------ Working data ------
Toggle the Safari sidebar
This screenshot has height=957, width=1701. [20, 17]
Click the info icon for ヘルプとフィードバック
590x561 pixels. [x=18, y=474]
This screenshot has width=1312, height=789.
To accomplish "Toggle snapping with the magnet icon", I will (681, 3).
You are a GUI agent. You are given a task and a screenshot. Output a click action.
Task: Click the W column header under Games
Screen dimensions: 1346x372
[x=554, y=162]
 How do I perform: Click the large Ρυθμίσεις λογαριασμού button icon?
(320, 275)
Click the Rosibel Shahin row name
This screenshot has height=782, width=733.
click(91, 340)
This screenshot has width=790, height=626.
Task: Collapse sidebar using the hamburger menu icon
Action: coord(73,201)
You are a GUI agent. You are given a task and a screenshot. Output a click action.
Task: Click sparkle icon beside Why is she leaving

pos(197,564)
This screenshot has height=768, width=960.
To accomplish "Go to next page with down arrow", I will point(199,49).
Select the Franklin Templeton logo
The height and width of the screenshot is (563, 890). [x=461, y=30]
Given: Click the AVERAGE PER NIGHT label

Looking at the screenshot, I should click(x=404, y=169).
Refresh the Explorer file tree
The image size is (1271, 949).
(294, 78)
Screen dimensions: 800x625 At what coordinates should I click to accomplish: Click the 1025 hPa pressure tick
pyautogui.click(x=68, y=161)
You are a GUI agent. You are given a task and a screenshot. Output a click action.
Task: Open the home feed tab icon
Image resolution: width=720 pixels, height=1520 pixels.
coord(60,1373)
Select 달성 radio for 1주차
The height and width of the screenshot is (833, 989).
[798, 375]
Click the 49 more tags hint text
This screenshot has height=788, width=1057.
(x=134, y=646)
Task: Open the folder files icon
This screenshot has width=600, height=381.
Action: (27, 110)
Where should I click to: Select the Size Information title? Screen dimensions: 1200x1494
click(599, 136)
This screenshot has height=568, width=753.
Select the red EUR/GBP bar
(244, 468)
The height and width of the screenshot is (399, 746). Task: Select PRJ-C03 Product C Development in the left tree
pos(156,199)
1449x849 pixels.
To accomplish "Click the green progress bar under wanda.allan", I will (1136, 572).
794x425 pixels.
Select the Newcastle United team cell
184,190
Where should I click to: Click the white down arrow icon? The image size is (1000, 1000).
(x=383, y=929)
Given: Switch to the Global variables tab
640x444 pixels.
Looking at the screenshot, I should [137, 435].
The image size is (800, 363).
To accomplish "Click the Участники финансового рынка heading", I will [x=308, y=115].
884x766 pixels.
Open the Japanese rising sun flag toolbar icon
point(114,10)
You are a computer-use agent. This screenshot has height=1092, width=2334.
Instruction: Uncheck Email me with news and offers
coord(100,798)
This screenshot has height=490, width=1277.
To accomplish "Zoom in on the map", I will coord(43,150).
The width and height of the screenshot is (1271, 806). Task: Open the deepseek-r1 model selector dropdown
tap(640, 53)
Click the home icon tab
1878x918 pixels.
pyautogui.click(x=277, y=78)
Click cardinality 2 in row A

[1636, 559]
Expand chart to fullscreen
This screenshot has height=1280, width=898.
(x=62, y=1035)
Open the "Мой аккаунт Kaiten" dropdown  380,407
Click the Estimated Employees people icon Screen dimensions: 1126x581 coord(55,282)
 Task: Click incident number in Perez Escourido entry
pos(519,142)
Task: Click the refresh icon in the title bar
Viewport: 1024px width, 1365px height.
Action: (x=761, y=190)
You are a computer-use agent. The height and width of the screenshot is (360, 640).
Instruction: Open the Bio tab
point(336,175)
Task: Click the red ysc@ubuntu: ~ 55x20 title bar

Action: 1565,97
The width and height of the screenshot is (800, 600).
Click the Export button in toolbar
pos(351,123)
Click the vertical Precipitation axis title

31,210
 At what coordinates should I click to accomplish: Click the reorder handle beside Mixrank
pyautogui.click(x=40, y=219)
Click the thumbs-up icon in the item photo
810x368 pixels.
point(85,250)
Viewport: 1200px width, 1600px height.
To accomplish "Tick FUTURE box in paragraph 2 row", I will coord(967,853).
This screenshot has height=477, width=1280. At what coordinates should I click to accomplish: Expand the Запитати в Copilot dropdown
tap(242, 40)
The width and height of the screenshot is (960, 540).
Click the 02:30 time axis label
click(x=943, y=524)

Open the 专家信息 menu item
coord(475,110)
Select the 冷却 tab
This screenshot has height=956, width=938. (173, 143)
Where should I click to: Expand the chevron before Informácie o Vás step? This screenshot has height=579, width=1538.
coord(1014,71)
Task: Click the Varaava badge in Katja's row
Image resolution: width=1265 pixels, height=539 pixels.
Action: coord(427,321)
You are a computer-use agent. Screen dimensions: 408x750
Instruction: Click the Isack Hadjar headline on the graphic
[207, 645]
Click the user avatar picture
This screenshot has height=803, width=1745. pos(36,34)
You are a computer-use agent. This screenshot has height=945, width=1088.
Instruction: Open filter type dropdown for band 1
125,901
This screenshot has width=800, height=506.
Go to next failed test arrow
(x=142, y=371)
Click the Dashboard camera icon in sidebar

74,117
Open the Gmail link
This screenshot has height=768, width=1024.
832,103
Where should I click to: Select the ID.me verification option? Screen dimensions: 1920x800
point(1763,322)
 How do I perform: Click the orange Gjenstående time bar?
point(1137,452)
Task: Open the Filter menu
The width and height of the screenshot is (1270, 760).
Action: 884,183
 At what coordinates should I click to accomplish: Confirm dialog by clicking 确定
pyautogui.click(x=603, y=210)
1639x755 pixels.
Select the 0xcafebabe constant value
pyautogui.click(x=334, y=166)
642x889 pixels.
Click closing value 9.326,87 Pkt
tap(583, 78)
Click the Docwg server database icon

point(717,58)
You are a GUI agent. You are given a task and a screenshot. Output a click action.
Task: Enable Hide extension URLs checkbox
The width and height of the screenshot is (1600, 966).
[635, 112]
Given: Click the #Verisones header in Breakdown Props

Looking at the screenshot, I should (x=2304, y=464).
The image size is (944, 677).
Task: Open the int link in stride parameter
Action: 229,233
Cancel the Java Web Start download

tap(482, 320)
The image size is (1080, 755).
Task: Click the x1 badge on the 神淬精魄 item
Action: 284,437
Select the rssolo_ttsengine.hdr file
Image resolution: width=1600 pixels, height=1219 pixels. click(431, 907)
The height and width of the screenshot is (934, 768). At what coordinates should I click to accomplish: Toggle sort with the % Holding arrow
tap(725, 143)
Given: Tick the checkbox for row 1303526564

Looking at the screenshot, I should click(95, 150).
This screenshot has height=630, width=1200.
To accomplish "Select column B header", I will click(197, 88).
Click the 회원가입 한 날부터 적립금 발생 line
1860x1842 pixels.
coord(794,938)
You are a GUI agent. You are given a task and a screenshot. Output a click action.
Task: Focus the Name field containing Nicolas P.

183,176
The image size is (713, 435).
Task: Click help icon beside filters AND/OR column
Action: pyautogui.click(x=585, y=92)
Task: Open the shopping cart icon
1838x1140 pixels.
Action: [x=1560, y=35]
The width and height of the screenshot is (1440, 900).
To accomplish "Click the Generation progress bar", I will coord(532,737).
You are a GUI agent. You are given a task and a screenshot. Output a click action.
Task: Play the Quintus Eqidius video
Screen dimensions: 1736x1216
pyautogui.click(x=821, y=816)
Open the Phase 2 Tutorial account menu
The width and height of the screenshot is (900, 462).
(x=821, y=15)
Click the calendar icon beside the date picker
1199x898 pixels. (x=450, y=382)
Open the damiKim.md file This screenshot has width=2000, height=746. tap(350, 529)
------
**Exercise instructions:** Every record above is to be copied out exactly.

**Answer:**
Toggle the Safari sidebar
This screenshot has height=957, width=1701. [20, 17]
Click the info icon for ヘルプとフィードバック
590x561 pixels. [x=18, y=474]
This screenshot has width=1312, height=789.
To accomplish "Toggle snapping with the magnet icon", I will (681, 3).
You are a GUI agent. You are given a task and a screenshot. Output a click action.
Task: Click the W column header under Games
Screen dimensions: 1346x372
[x=554, y=162]
 How do I perform: Click the large Ρυθμίσεις λογαριασμού button icon?
(320, 275)
Click the Rosibel Shahin row name
This screenshot has height=782, width=733.
click(91, 340)
This screenshot has width=790, height=626.
Task: Collapse sidebar using the hamburger menu icon
Action: coord(73,201)
You are a GUI agent. You are given a task and a screenshot. Output a click action.
Task: Click sparkle icon beside Why is she leaving

pos(197,564)
This screenshot has height=768, width=960.
To accomplish "Go to next page with down arrow", I will point(199,49).
Select the Franklin Templeton logo
The height and width of the screenshot is (563, 890). [x=461, y=30]
Given: Click the AVERAGE PER NIGHT label

Looking at the screenshot, I should click(x=404, y=169).
Refresh the Explorer file tree
The image size is (1271, 949).
(294, 78)
Screen dimensions: 800x625 At what coordinates should I click to accomplish: Click the 1025 hPa pressure tick
pyautogui.click(x=68, y=161)
You are a GUI agent. You are given a task and a screenshot. Output a click action.
Task: Open the home feed tab icon
Image resolution: width=720 pixels, height=1520 pixels.
coord(60,1373)
Select 달성 radio for 1주차
The height and width of the screenshot is (833, 989).
[798, 375]
Click the 49 more tags hint text
This screenshot has height=788, width=1057.
(x=134, y=646)
Task: Open the folder files icon
This screenshot has width=600, height=381.
Action: (27, 110)
Where should I click to: Select the Size Information title? Screen dimensions: 1200x1494
click(599, 136)
This screenshot has height=568, width=753.
Select the red EUR/GBP bar
(244, 468)
The height and width of the screenshot is (399, 746). Task: Select PRJ-C03 Product C Development in the left tree
pos(156,199)
1449x849 pixels.
To accomplish "Click the green progress bar under wanda.allan", I will (1136, 572).
794x425 pixels.
Select the Newcastle United team cell
184,190
Where should I click to: Click the white down arrow icon? The image size is (1000, 1000).
(x=383, y=929)
Given: Switch to the Global variables tab
640x444 pixels.
Looking at the screenshot, I should [137, 435].
The image size is (800, 363).
To accomplish "Click the Участники финансового рынка heading", I will [x=308, y=115].
884x766 pixels.
Open the Japanese rising sun flag toolbar icon
point(114,10)
You are a computer-use agent. This screenshot has height=1092, width=2334.
Instruction: Uncheck Email me with news and offers
coord(100,798)
This screenshot has height=490, width=1277.
To accomplish "Zoom in on the map", I will coord(43,150).
The width and height of the screenshot is (1271, 806). Task: Open the deepseek-r1 model selector dropdown
tap(640, 53)
Click the home icon tab
1878x918 pixels.
pyautogui.click(x=277, y=78)
Click cardinality 2 in row A

[1636, 559]
Expand chart to fullscreen
This screenshot has height=1280, width=898.
(x=62, y=1035)
Open the "Мой аккаунт Kaiten" dropdown  380,407
Click the Estimated Employees people icon Screen dimensions: 1126x581 coord(55,282)
 Task: Click incident number in Perez Escourido entry
pos(519,142)
Task: Click the refresh icon in the title bar
Viewport: 1024px width, 1365px height.
Action: (x=761, y=190)
You are a computer-use agent. The height and width of the screenshot is (360, 640).
Instruction: Open the Bio tab
point(336,175)
Task: Click the red ysc@ubuntu: ~ 55x20 title bar

Action: 1565,97
The width and height of the screenshot is (800, 600).
Click the Export button in toolbar
pos(351,123)
Click the vertical Precipitation axis title

31,210
 At what coordinates should I click to accomplish: Click the reorder handle beside Mixrank
pyautogui.click(x=40, y=219)
Click the thumbs-up icon in the item photo
810x368 pixels.
point(85,250)
Viewport: 1200px width, 1600px height.
To accomplish "Tick FUTURE box in paragraph 2 row", I will coord(967,853).
This screenshot has height=477, width=1280. At what coordinates should I click to accomplish: Expand the Запитати в Copilot dropdown
tap(242, 40)
The width and height of the screenshot is (960, 540).
Click the 02:30 time axis label
click(x=943, y=524)

Open the 专家信息 menu item
coord(475,110)
Select the 冷却 tab
This screenshot has height=956, width=938. (173, 143)
Where should I click to: Expand the chevron before Informácie o Vás step? This screenshot has height=579, width=1538.
coord(1014,71)
Task: Click the Varaava badge in Katja's row
Image resolution: width=1265 pixels, height=539 pixels.
Action: coord(427,321)
You are a computer-use agent. Screen dimensions: 408x750
Instruction: Click the Isack Hadjar headline on the graphic
[207, 645]
Click the user avatar picture
This screenshot has height=803, width=1745. pos(36,34)
You are a computer-use agent. This screenshot has height=945, width=1088.
Instruction: Open filter type dropdown for band 1
125,901
This screenshot has width=800, height=506.
Go to next failed test arrow
(x=142, y=371)
Click the Dashboard camera icon in sidebar

74,117
Open the Gmail link
This screenshot has height=768, width=1024.
832,103
Where should I click to: Select the ID.me verification option? Screen dimensions: 1920x800
point(1763,322)
 How do I perform: Click the orange Gjenstående time bar?
point(1137,452)
Task: Open the Filter menu
The width and height of the screenshot is (1270, 760).
Action: 884,183
 At what coordinates should I click to accomplish: Confirm dialog by clicking 确定
pyautogui.click(x=603, y=210)
1639x755 pixels.
Select the 0xcafebabe constant value
pyautogui.click(x=334, y=166)
642x889 pixels.
Click closing value 9.326,87 Pkt
tap(583, 78)
Click the Docwg server database icon

point(717,58)
You are a GUI agent. You are given a task and a screenshot. Output a click action.
Task: Enable Hide extension URLs checkbox
The width and height of the screenshot is (1600, 966).
[635, 112]
Given: Click the #Verisones header in Breakdown Props

Looking at the screenshot, I should (x=2304, y=464).
The image size is (944, 677).
Task: Open the int link in stride parameter
Action: 229,233
Cancel the Java Web Start download

tap(482, 320)
The image size is (1080, 755).
Task: Click the x1 badge on the 神淬精魄 item
Action: 284,437
Select the rssolo_ttsengine.hdr file
Image resolution: width=1600 pixels, height=1219 pixels. click(431, 907)
The height and width of the screenshot is (934, 768). At what coordinates should I click to accomplish: Toggle sort with the % Holding arrow
tap(725, 143)
Given: Tick the checkbox for row 1303526564

Looking at the screenshot, I should click(95, 150).
This screenshot has height=630, width=1200.
To accomplish "Select column B header", I will click(197, 88).
Click the 회원가입 한 날부터 적립금 발생 line
1860x1842 pixels.
coord(794,938)
You are a GUI agent. You are given a task and a screenshot. Output a click action.
Task: Focus the Name field containing Nicolas P.

183,176
The image size is (713, 435).
Task: Click help icon beside filters AND/OR column
Action: pyautogui.click(x=585, y=92)
Task: Open the shopping cart icon
1838x1140 pixels.
Action: [x=1560, y=35]
The width and height of the screenshot is (1440, 900).
To accomplish "Click the Generation progress bar", I will coord(532,737).
You are a GUI agent. You are given a task and a screenshot. Output a click action.
Task: Play the Quintus Eqidius video
Screen dimensions: 1736x1216
pyautogui.click(x=821, y=816)
Open the Phase 2 Tutorial account menu
The width and height of the screenshot is (900, 462).
(x=821, y=15)
Click the calendar icon beside the date picker
1199x898 pixels. (x=450, y=382)
Open the damiKim.md file This screenshot has width=2000, height=746. tap(350, 529)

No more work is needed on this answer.